The Cambrian Hardyston Formation or Hardyston Quartzite is a mapped bedrock unit in Pennsylvania and New Jersey.

It was originally described by Wolff and Brooks in 1898, where two outcrops in Hardyston Township, Sussex County, New Jersey, were described. They originally named it the Hardistonville quartzite, but the name was later changed by Kummel [sic] and Weller in 1901 to Hardiston quartzite, and changed again by the same authors a year later to Hardyston quartzite.

==Description==
Richard Dalton described the Hardyston Formation in 1989 as having a varying lithology. It is composed of a vitreous, light pink, steel gray or brown, locally arkosic, fine to coarse-grained, resistant quartzite. Pebble conglomerate is common at the base of the formation. Locally, where the unit is less than 10 ft thick, it is a fine- to medium-grained, gray, pyritic quartzite, grading into a dark-gray dolomitic sandstone.

===Stratigraphy===
The Hardyston unconformably overlies Precambrian crystalline basement rocks where it was deposited on an irregular surface and fills only the troughs or depressions. It gradationally underlies the Leithsville Formation of the Kittatinny Supergroup.

The Hardyston occurs in New Jersey only in the highly folded and faulted New Jersey Highlands, northeast of the much younger Mesozoic Newark Basin.

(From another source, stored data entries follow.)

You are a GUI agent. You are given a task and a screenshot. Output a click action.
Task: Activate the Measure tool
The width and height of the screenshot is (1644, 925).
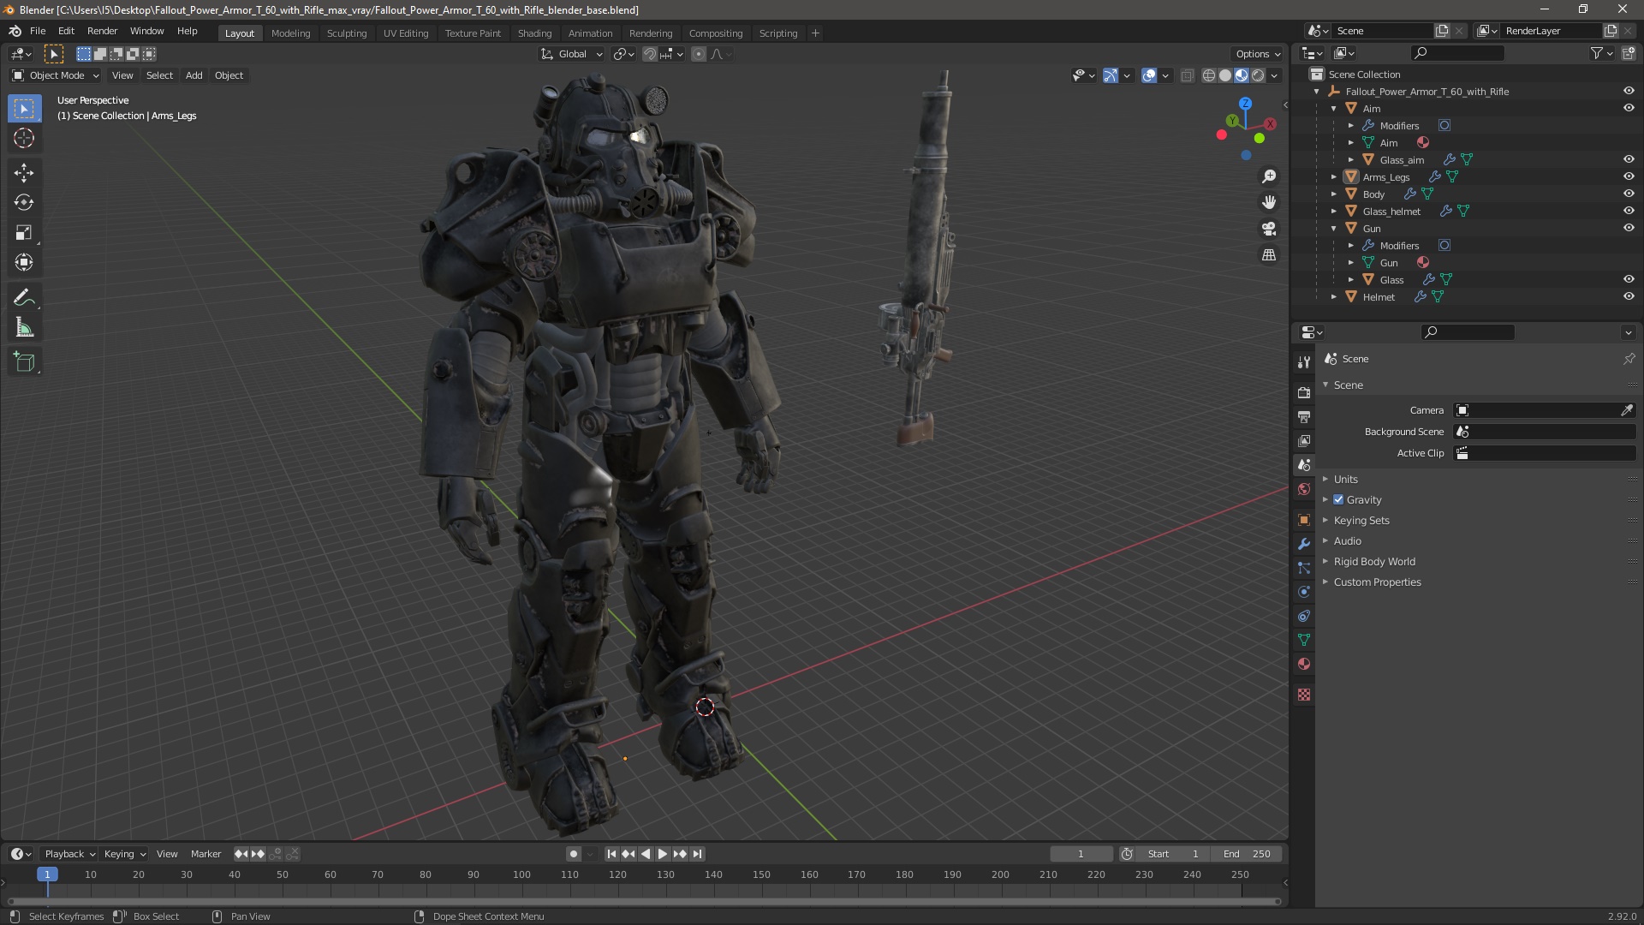[x=24, y=328]
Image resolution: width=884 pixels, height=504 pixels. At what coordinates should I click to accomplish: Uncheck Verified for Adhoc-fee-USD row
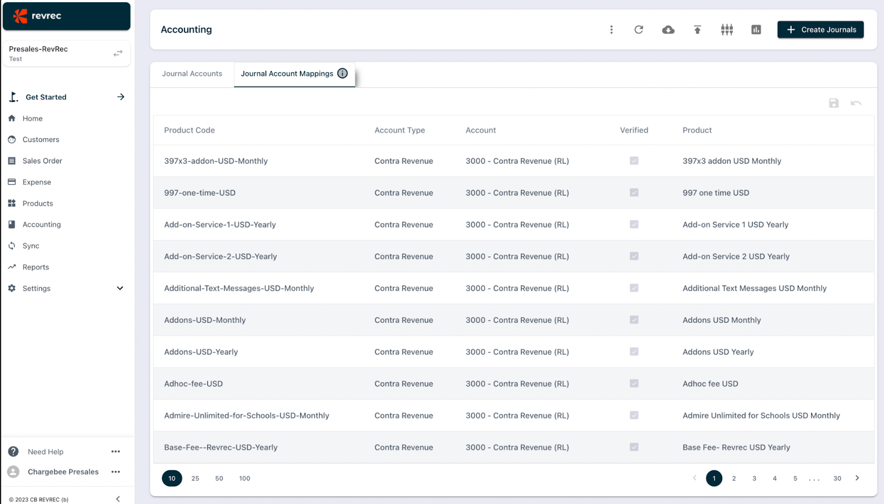(x=634, y=383)
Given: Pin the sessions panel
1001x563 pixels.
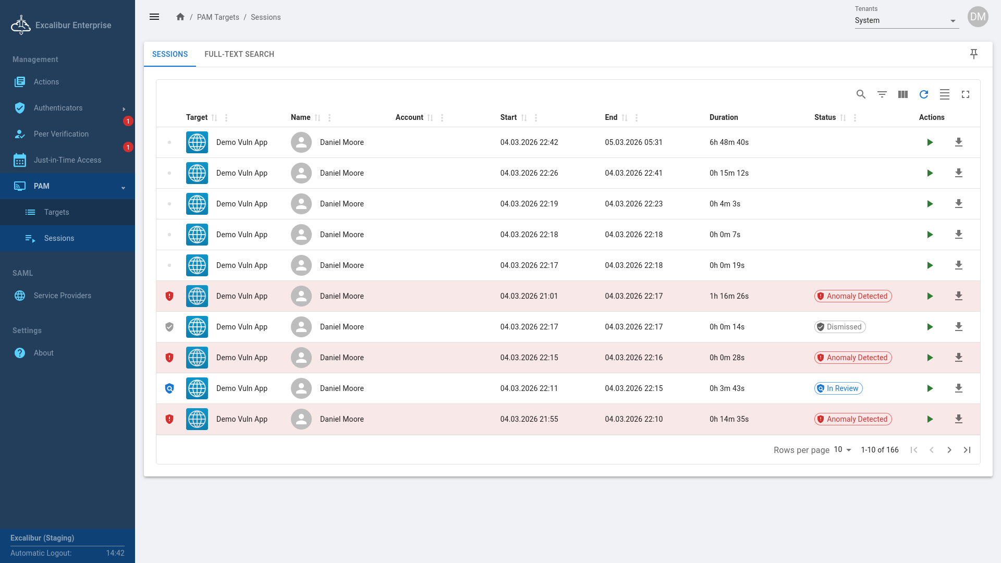Looking at the screenshot, I should pos(973,54).
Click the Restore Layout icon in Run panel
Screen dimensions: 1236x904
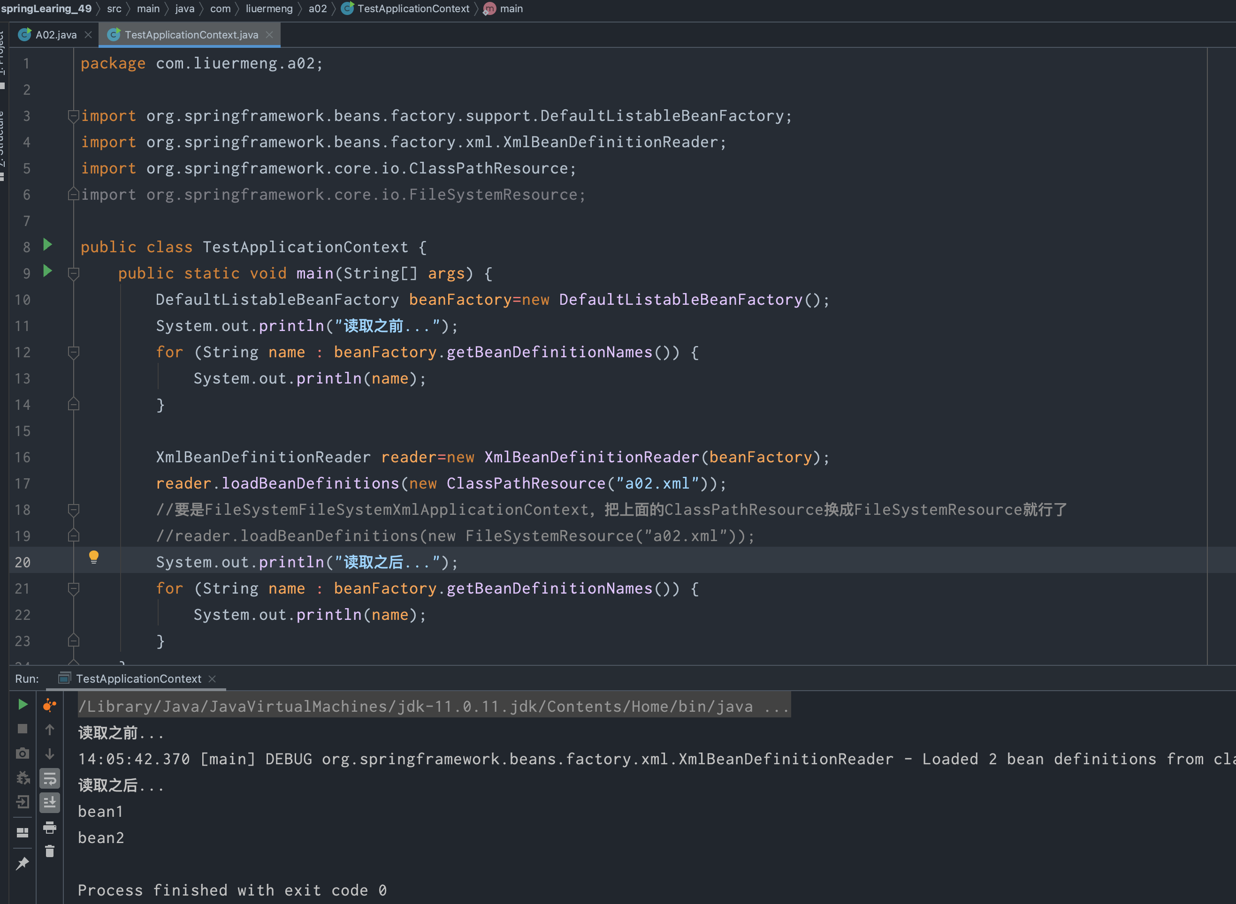(x=22, y=832)
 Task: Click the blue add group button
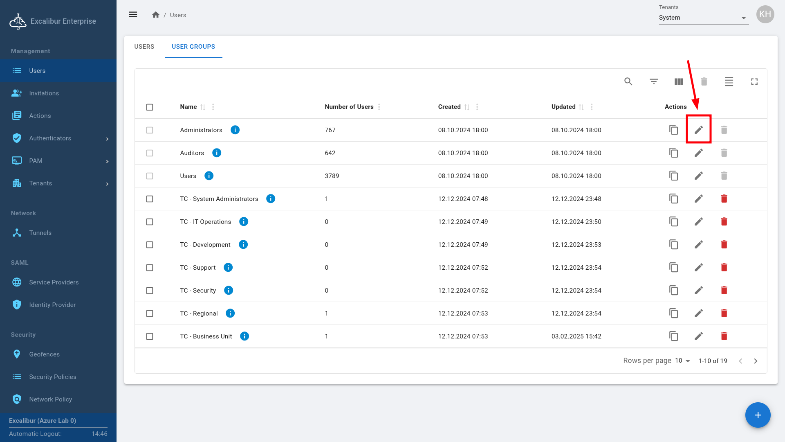click(757, 415)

Miller and Myers extended the formation into Pennsylvania in 1939, where it underlies the Tomstown Dolomite.

=== Notable outcrops ===
- Cushion Peak, Berks County, Pennsylvania - the Hardyston has been thrust faulted over the limestone valley at this site

== Age ==
Relative age dating places the Hardyston in the Early Cambrian.

=== Fossil content ===
Trilobites have been found in the calcareous sandstone beds of the formation. One genus is Olenellus.